▸ Source extract:
============
Dr. Kizzmekia Corbett, a doctor with the National Institute of Allergy and Infectious Diseases (NIAID), is leading efforts to develop a vaccine for the coronavirus.

Corbett’s work started in January when researchers first learned of reports of a unique illness that was similar to pneumonia. It was then that doctors at the National Institutes of Health in Maryland began hunting for a vaccine. Vaccines take a long time to develop, the process taking up to two years at times, and while they may not necessarily be helpful in the beginning of an outbreak, they can prove vital later down the line, the NY Times reports.

The team in charge of those efforts is led by Dr. Corbett. They are currently using the template for the SARS vaccine since the Coronavirus comes from the same family, swapping genetic code to make it more palatable for the current virus in a strategy that Corbett calls “plug and play.”

Now Corbett and her team have begun running the first human trials of the vaccine in Seattle, just 66 days after the initial viral sequence release, which she says is “a testament to rapid vaccine development for emerging diseases.”

YouTube video

Kizzmekia Corbett, Ph.D., of the National Institute of Allergy and Infectious Diseases (NIAID’s) Vaccine Research Center discusses efforts to develop a vaccine against SARS-CoV-2, that causes COVID-19 in an interview conducted Jan. 28, 2020. Credit NIH/NIAID

The mRNA-1273 vaccine is relying on volunteers to test. Participants will receive two doses of the vaccine that are monitored 28 days apart in an effort to see how well the medicine “stimulates an immune response to a protein on the virus’s surface. Phase 1 will only test on 45 patients but the second phase of the trial will require a larger number of participants, Forbes reports.
============
▸ Given information:

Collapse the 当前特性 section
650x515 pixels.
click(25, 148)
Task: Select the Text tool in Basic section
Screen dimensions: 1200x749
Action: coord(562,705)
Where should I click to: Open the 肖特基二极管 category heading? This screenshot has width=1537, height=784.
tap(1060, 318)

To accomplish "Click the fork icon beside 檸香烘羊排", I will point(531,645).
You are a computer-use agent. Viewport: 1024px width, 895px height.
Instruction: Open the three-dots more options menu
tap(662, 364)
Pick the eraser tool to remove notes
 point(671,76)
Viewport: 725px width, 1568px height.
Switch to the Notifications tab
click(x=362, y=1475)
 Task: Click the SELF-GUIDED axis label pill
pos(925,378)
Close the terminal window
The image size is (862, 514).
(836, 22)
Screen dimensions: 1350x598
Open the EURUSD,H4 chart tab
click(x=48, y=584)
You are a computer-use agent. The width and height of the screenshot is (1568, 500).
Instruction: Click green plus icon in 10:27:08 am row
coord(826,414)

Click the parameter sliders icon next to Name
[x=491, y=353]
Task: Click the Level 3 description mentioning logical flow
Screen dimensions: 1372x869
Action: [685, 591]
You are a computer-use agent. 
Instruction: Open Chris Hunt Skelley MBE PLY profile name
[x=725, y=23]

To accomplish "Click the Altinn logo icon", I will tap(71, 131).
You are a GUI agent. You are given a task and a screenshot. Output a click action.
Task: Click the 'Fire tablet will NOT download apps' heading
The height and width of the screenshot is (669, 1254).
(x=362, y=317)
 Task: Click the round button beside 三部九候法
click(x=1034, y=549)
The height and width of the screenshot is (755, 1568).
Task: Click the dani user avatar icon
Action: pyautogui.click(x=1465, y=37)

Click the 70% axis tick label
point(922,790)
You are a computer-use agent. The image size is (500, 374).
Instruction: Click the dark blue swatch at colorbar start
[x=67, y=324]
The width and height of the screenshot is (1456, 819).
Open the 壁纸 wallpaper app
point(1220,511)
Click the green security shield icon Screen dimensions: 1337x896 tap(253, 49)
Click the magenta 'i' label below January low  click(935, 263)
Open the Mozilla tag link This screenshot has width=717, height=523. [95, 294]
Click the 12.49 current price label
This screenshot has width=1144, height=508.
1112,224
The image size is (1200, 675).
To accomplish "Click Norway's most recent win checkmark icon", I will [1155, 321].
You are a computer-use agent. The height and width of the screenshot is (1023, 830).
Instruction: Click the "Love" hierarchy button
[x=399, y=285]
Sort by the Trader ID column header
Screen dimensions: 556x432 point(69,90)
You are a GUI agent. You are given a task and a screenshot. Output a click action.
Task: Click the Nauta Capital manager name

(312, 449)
============
▸ Task to complete: Write the next part of the article on Dr. Kizzmekia Corbett's coronavirus vaccine work, beginning right after its final sentence.

▸ Response to the exercise:
“Finding a safe and effective vaccine to prevent infection with SARS-CoV-2 is an urgent public health priority. This Phase 1 study, launched in record speed, is an important first step toward achieving that goal,” said Anthony S. Fauci, head of the NIAID.

According to Dr. Corbett’s bio, she is “ a viral immunologist by training” whose “research interests entail elucidating mechanisms of viral pathogenesis and host immunity as they pertain to vaccine development.” In other words, she’s the right woman leading the charge.

In 2008, Corbett graduated from the University of Maryland – Baltimore County with a Bachelors of Science degree in Biological Sciences and another one in Sociology. She was also an NIH scholar and a Meyerhoff Scholar. She went on to earn her PhD in Microbiology and Immunology from the University of North Carolina at Chapel Hill in 2014.